■ **Set exercise**
Reproduce the following lines verbatim, omitting the pictures from your answer.

--- START OF Stored rows ---

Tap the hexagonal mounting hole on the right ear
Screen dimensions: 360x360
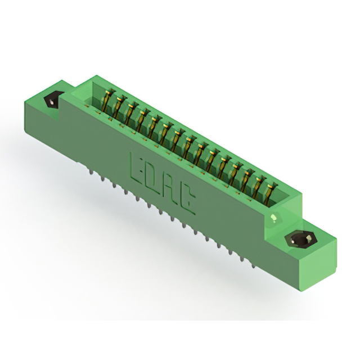(x=300, y=240)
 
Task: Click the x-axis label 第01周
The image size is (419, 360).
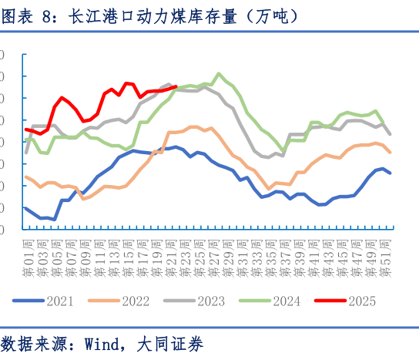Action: click(28, 258)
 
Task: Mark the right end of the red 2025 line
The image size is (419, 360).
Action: click(176, 87)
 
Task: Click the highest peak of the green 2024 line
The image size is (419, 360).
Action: click(220, 74)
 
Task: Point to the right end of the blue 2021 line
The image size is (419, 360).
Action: click(390, 173)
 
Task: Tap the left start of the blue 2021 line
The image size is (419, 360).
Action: click(25, 207)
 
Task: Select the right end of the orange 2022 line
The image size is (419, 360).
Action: click(390, 152)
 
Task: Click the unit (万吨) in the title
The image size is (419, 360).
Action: click(269, 15)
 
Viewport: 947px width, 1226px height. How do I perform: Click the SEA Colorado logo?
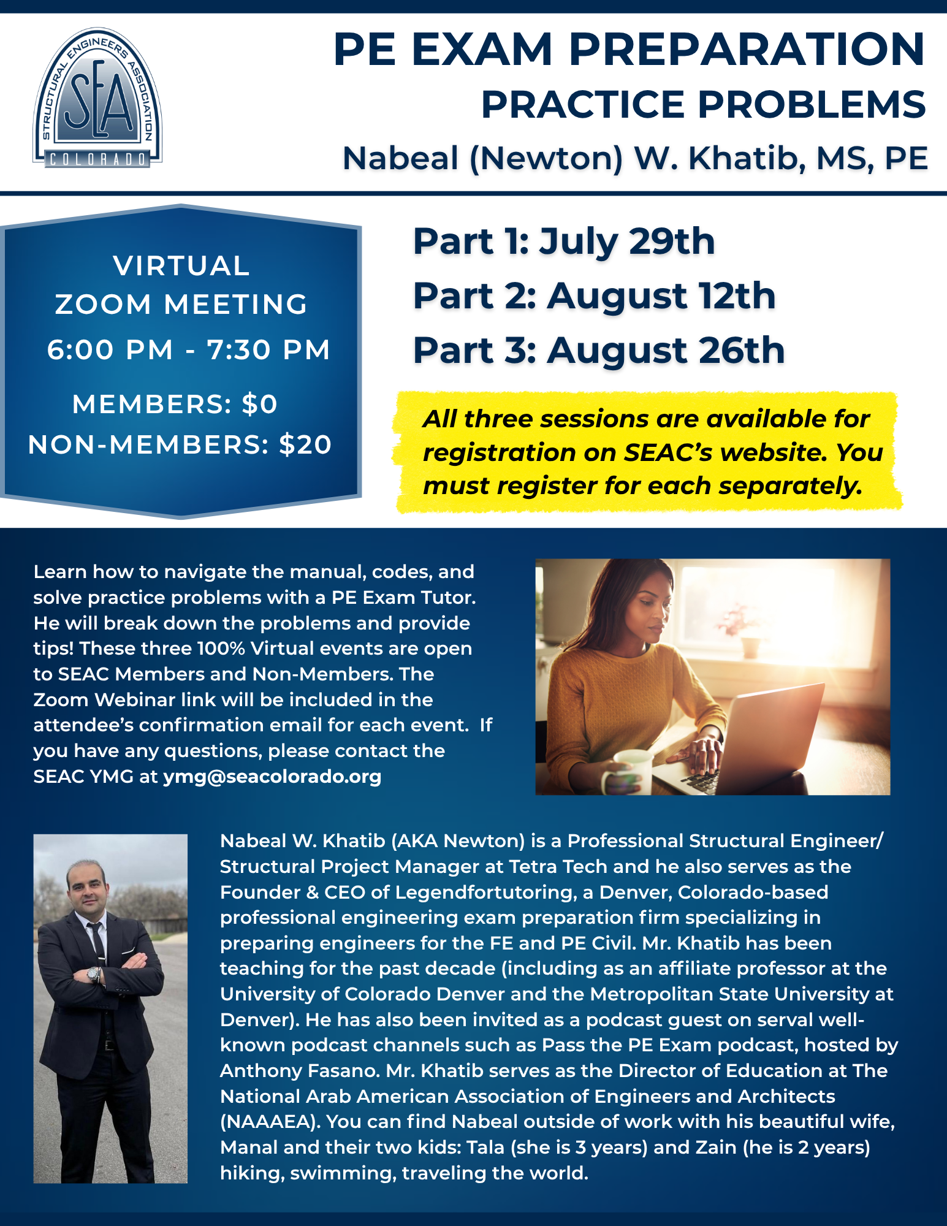tap(97, 98)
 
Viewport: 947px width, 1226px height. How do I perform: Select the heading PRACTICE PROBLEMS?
tap(703, 104)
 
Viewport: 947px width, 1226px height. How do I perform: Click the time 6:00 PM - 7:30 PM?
tap(189, 349)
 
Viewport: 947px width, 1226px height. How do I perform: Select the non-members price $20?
tap(305, 444)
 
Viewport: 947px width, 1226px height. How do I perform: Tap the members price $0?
tap(261, 404)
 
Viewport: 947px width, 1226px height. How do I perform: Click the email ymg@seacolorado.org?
tap(272, 776)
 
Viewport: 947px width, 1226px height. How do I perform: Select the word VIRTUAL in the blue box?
tap(181, 266)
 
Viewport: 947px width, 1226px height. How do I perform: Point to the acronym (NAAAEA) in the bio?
tap(270, 1121)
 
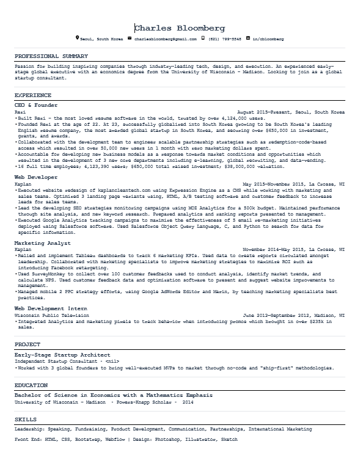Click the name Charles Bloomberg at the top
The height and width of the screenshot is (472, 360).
(x=180, y=28)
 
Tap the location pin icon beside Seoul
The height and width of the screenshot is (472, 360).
(x=77, y=38)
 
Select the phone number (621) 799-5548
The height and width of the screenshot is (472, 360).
(x=225, y=38)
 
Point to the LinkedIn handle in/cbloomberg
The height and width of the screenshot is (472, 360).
(x=268, y=38)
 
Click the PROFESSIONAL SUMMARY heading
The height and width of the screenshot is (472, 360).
(x=51, y=56)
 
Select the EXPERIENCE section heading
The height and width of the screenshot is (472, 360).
(x=32, y=95)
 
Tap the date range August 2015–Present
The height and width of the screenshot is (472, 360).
(x=270, y=112)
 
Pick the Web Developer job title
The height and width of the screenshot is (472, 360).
(x=36, y=177)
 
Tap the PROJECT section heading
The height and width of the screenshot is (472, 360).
(x=28, y=344)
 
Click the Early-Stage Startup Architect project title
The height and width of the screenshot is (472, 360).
(x=62, y=354)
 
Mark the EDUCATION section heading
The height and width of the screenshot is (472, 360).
(x=31, y=385)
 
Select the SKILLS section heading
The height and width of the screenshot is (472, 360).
(x=25, y=420)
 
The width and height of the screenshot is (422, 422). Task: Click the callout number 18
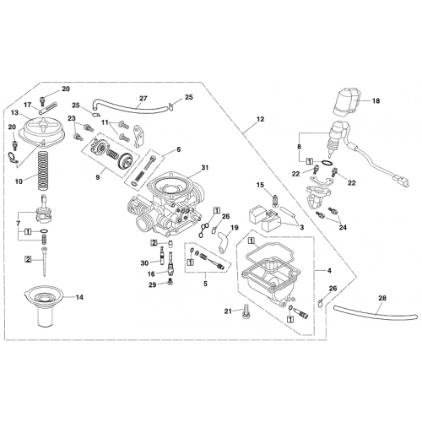click(x=376, y=100)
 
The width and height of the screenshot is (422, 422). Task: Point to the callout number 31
click(x=204, y=167)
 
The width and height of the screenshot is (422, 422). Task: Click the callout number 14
click(x=79, y=298)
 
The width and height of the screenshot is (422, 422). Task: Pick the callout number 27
click(x=143, y=98)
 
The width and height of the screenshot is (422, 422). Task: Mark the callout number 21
click(x=227, y=311)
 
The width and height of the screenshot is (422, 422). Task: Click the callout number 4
click(x=328, y=271)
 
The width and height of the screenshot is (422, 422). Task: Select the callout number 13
click(x=14, y=111)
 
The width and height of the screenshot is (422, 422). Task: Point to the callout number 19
click(x=235, y=229)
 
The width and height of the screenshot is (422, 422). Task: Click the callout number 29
click(x=152, y=286)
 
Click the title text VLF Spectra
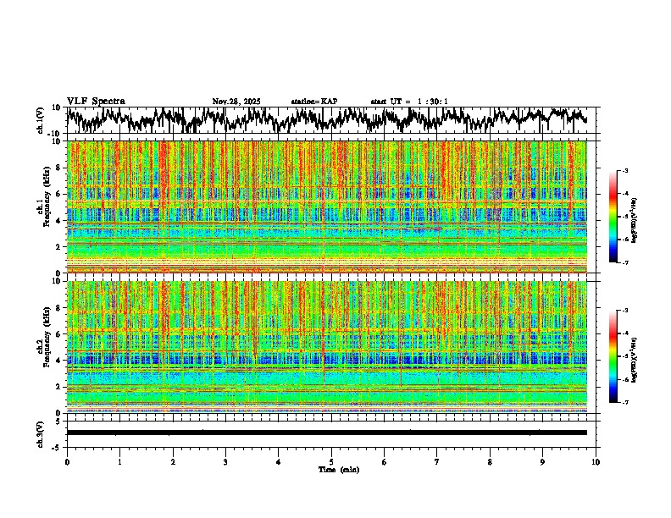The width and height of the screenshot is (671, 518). pyautogui.click(x=96, y=102)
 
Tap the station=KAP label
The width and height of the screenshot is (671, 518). pyautogui.click(x=314, y=102)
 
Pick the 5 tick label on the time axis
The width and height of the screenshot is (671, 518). pyautogui.click(x=331, y=462)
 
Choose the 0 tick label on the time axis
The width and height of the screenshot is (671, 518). pyautogui.click(x=67, y=462)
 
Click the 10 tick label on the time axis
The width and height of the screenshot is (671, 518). pyautogui.click(x=596, y=462)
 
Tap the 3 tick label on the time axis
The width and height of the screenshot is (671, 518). pyautogui.click(x=225, y=462)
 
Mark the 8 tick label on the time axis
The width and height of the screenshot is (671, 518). pyautogui.click(x=490, y=462)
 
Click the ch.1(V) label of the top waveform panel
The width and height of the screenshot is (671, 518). pyautogui.click(x=41, y=120)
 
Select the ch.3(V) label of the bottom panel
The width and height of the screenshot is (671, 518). pyautogui.click(x=41, y=433)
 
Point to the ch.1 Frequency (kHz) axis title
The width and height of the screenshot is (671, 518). pyautogui.click(x=44, y=207)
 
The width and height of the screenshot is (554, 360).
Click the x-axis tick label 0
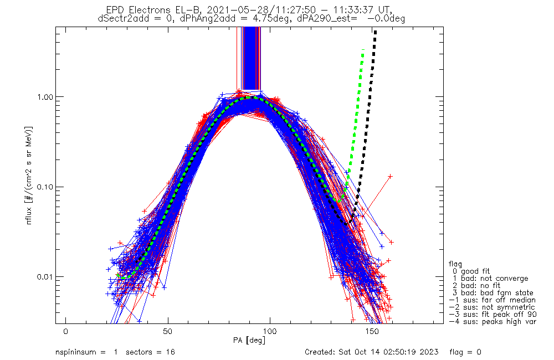(66, 331)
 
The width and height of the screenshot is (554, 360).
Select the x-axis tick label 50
(168, 331)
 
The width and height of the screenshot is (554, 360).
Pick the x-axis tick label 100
(270, 331)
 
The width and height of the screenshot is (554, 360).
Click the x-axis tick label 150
(372, 331)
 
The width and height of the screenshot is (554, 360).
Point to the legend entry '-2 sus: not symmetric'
(492, 307)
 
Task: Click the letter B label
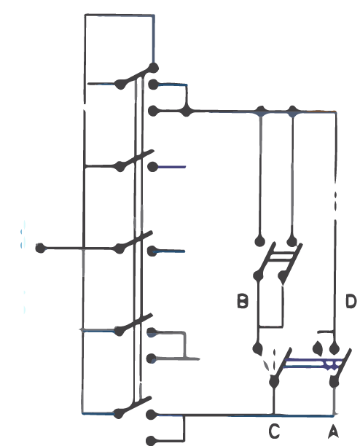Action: pyautogui.click(x=242, y=301)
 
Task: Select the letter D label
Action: pyautogui.click(x=351, y=301)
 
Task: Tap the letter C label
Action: pyautogui.click(x=274, y=431)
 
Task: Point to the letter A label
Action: pyautogui.click(x=333, y=431)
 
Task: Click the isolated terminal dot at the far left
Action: pyautogui.click(x=41, y=248)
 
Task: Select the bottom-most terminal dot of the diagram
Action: pyautogui.click(x=152, y=440)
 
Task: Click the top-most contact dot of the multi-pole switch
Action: pyautogui.click(x=154, y=68)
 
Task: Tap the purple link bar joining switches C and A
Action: pyautogui.click(x=313, y=364)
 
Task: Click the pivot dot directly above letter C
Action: pyautogui.click(x=274, y=382)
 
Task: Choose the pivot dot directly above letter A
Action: pyautogui.click(x=334, y=382)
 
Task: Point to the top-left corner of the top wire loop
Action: pyautogui.click(x=85, y=15)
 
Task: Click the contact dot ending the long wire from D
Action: pyautogui.click(x=334, y=348)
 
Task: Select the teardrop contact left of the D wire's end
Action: pyautogui.click(x=318, y=348)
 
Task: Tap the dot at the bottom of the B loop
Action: pyautogui.click(x=258, y=348)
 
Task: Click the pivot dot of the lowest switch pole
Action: pyautogui.click(x=119, y=414)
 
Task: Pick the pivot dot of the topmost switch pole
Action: pyautogui.click(x=120, y=85)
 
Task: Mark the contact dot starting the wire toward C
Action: pyautogui.click(x=152, y=415)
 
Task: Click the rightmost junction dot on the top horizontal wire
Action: pyautogui.click(x=293, y=111)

--- END OF Stored rows ---

■ **Answer to the problem**
Tap the hexagonal mounting hole on the right ear
Screen dimensions: 360x360
(x=300, y=240)
 
Task: Click the x-axis label 第01周
The image size is (419, 360).
Action: click(28, 258)
 
Task: Mark the right end of the red 2025 line
The image size is (419, 360).
Action: click(176, 87)
 
Task: Click the highest peak of the green 2024 line
The image size is (419, 360).
Action: click(220, 74)
 
Task: Point to the right end of the blue 2021 line
The image size is (419, 360).
Action: click(390, 173)
 
Task: Tap the left start of the blue 2021 line
The image size is (419, 360).
Action: click(25, 207)
 
Task: Select the right end of the orange 2022 line
The image size is (419, 360).
Action: click(390, 152)
 
Task: Click the unit (万吨) in the title
The image size is (419, 360).
Action: click(269, 15)
 
Viewport: 947px width, 1226px height. How do I perform: Click the SEA Colorado logo?
tap(97, 98)
 
Viewport: 947px width, 1226px height. How do I perform: Select the heading PRACTICE PROBLEMS?
tap(703, 104)
 
Viewport: 947px width, 1226px height. How do I perform: Click the time 6:00 PM - 7:30 PM?
tap(189, 349)
 
Viewport: 947px width, 1226px height. How do I perform: Select the non-members price $20?
tap(305, 444)
 
Viewport: 947px width, 1226px height. How do I perform: Tap the members price $0?
tap(261, 404)
 
Viewport: 947px width, 1226px height. How do I perform: Click the email ymg@seacolorado.org?
tap(272, 776)
 
Viewport: 947px width, 1226px height. How do I perform: Select the word VIRTUAL in the blue box?
tap(181, 266)
 
Viewport: 947px width, 1226px height. How do I perform: Point to the acronym (NAAAEA) in the bio?
tap(270, 1121)
 
Click the name Charles Bloomberg at the top
The height and width of the screenshot is (472, 360).
(x=180, y=28)
 
Tap the location pin icon beside Seoul
The height and width of the screenshot is (472, 360).
(x=77, y=38)
 
Select the phone number (621) 799-5548
The height and width of the screenshot is (472, 360).
(x=225, y=38)
 
Point to the LinkedIn handle in/cbloomberg
The height and width of the screenshot is (472, 360).
(x=268, y=38)
 
Click the PROFESSIONAL SUMMARY heading
The height and width of the screenshot is (472, 360).
(x=51, y=56)
 
Select the EXPERIENCE section heading
The height and width of the screenshot is (472, 360).
(x=32, y=95)
 
Tap the date range August 2015–Present
The height and width of the screenshot is (472, 360).
(x=270, y=112)
 
Pick the Web Developer job title
The height and width of the screenshot is (472, 360).
(x=36, y=177)
 
Tap the PROJECT section heading
The height and width of the screenshot is (472, 360).
(x=28, y=344)
 
Click the Early-Stage Startup Architect project title
The height and width of the screenshot is (472, 360).
(x=62, y=354)
 
Mark the EDUCATION section heading
The height and width of the screenshot is (472, 360).
(x=31, y=385)
 
Select the SKILLS section heading
The height and width of the screenshot is (472, 360).
(x=25, y=420)
 
The width and height of the screenshot is (422, 422). Task: Click the callout number 18
click(x=376, y=100)
 
The width and height of the screenshot is (422, 422). Task: Point to the callout number 31
click(x=204, y=167)
 
The width and height of the screenshot is (422, 422). Task: Click the callout number 14
click(x=79, y=298)
 
The width and height of the screenshot is (422, 422). Task: Pick the callout number 27
click(x=143, y=98)
 
The width and height of the screenshot is (422, 422). Task: Mark the callout number 21
click(x=227, y=311)
 
The width and height of the screenshot is (422, 422). Task: Click the callout number 4
click(x=328, y=271)
 
The width and height of the screenshot is (422, 422). Task: Select the callout number 13
click(x=14, y=111)
 
The width and height of the screenshot is (422, 422). Task: Point to the callout number 19
click(x=235, y=229)
 
The width and height of the screenshot is (422, 422). Task: Click the callout number 29
click(x=152, y=286)
 
Click the title text VLF Spectra
The width and height of the screenshot is (671, 518). pyautogui.click(x=96, y=102)
 
Tap the station=KAP label
The width and height of the screenshot is (671, 518). pyautogui.click(x=314, y=102)
 
Pick the 5 tick label on the time axis
The width and height of the screenshot is (671, 518). pyautogui.click(x=331, y=462)
 
Choose the 0 tick label on the time axis
The width and height of the screenshot is (671, 518). pyautogui.click(x=67, y=462)
 
Click the 10 tick label on the time axis
The width and height of the screenshot is (671, 518). pyautogui.click(x=596, y=462)
 
Tap the 3 tick label on the time axis
The width and height of the screenshot is (671, 518). pyautogui.click(x=225, y=462)
 
Mark the 8 tick label on the time axis
The width and height of the screenshot is (671, 518). pyautogui.click(x=490, y=462)
 
Click the ch.1(V) label of the top waveform panel
The width and height of the screenshot is (671, 518). pyautogui.click(x=41, y=120)
 
Select the ch.3(V) label of the bottom panel
The width and height of the screenshot is (671, 518). pyautogui.click(x=41, y=433)
 
Point to the ch.1 Frequency (kHz) axis title
The width and height of the screenshot is (671, 518). pyautogui.click(x=44, y=207)
 
The width and height of the screenshot is (554, 360).
Click the x-axis tick label 0
(66, 331)
 
The width and height of the screenshot is (554, 360).
Select the x-axis tick label 50
(168, 331)
 
The width and height of the screenshot is (554, 360).
Pick the x-axis tick label 100
(270, 331)
 
The width and height of the screenshot is (554, 360).
Click the x-axis tick label 150
(372, 331)
 
The width and height of the screenshot is (554, 360).
Point to the legend entry '-2 sus: not symmetric'
(492, 307)
 
Task: Click the letter B label
Action: pyautogui.click(x=242, y=301)
 
Task: Select the letter D label
Action: pyautogui.click(x=351, y=301)
 
Task: Tap the letter C label
Action: pyautogui.click(x=274, y=431)
 
Task: Point to the letter A label
Action: pyautogui.click(x=333, y=431)
 
Task: Click the isolated terminal dot at the far left
Action: pyautogui.click(x=41, y=248)
 
Task: Select the bottom-most terminal dot of the diagram
Action: pyautogui.click(x=152, y=440)
 
Task: Click the top-most contact dot of the multi-pole switch
Action: pyautogui.click(x=154, y=68)
 
Task: Tap the purple link bar joining switches C and A
Action: pyautogui.click(x=313, y=364)
 
Task: Click the pivot dot directly above letter C
Action: pyautogui.click(x=274, y=382)
 
Task: Choose the pivot dot directly above letter A
Action: pyautogui.click(x=334, y=382)
 
Task: Point to the top-left corner of the top wire loop
Action: pyautogui.click(x=85, y=15)
 
Task: Click the contact dot ending the long wire from D
Action: pyautogui.click(x=334, y=348)
 
Task: Select the teardrop contact left of the D wire's end
Action: pyautogui.click(x=318, y=348)
 
Task: Tap the dot at the bottom of the B loop
Action: pyautogui.click(x=258, y=348)
 
Task: Click the pivot dot of the lowest switch pole
Action: pyautogui.click(x=119, y=414)
 
Task: Pick the pivot dot of the topmost switch pole
Action: pyautogui.click(x=120, y=85)
 
Task: Mark the contact dot starting the wire toward C
Action: pyautogui.click(x=152, y=415)
 
Task: Click the rightmost junction dot on the top horizontal wire
Action: pyautogui.click(x=293, y=111)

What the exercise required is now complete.